This is some documentation, also used for testing!

=== ABOUT ===

Cheshire3 is a fast XML search engine, written in Python for extensability and using C libraries for speed. Cheshire3 is feature rich, including support for XML namespaces, unicode, a distributable object oriented model and all the features expected of a digital library system.

Standards are foremost, including SRW/U and CQL, as well as Z39.50 and OAI (requires cheshire3.web sub-package). It is highly modular and configurable, enabling very specific needs to be addressed with a minimum of effort. The API is stable and fully documented, allowing easy third party development of components.

Given a set of records, Cheshire3 can extract data into one or more indexes after processing with configurable workflows to add extra normalisation and processing. Once the indexes have been constructed, it supports such operations as search, retrieve, browse and sort.

Cheshire3\'s extensive use of third party C-libraries (e.g.
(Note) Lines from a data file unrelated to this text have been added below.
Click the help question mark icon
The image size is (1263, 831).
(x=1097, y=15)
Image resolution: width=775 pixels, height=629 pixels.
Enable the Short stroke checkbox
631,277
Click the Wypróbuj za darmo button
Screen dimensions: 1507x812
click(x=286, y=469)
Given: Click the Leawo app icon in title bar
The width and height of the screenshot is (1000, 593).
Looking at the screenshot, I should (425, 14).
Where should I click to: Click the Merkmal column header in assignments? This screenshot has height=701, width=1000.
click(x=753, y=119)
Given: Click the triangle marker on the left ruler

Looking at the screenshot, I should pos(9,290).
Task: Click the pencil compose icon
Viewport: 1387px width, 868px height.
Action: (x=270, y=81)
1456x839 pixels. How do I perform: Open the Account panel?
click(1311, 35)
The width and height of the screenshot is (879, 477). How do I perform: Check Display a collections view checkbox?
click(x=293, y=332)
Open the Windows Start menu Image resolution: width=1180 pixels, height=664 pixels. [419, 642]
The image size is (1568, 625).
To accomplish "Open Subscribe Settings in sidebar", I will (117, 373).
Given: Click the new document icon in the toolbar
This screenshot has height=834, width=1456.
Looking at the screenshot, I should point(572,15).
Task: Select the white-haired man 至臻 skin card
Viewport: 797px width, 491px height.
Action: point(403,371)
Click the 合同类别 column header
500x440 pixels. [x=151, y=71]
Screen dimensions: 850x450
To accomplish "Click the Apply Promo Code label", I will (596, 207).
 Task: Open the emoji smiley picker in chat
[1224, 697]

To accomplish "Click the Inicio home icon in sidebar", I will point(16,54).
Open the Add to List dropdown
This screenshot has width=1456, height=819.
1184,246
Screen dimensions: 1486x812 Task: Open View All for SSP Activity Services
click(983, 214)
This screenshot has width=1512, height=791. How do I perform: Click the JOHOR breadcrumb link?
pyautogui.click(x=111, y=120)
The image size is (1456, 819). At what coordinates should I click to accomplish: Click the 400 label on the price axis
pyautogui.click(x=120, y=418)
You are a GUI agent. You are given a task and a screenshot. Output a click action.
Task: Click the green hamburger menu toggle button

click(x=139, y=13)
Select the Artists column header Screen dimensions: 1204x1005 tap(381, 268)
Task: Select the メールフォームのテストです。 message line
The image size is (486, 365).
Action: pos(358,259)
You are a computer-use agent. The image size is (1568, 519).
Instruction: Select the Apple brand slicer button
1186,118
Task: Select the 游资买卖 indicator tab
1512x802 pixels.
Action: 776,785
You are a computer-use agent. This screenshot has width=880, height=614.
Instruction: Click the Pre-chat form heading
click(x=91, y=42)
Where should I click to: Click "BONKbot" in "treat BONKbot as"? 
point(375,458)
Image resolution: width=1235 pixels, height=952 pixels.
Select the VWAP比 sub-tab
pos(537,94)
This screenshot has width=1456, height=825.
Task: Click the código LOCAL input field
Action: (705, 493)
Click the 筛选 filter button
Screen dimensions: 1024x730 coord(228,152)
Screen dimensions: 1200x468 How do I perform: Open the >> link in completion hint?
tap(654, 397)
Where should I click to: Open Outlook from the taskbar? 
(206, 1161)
BerkeleyDB, libxml) may involve installing some pre-requisites, and we recommend that you download the necessary Cheshire3 packages from http://www.cheshire3.org/download/ and install them using the scripts provided, rather than just installing this package as a pure python module distribution.

By installing the additional cheshire3.web sub-package, and using Apache handlers, any interface from a shop front, to SRU, Z39.50 to OAI can be provided (all included by default), but the abstract protocolHandler allows integration into any environment that will support Python.

=== INITIALIZATION ===

If you are running from the Subversion repository, you need to do:

   >>> import sys
   >>> sys.path.insert(1, "/home/cheshire/cheshire3/code")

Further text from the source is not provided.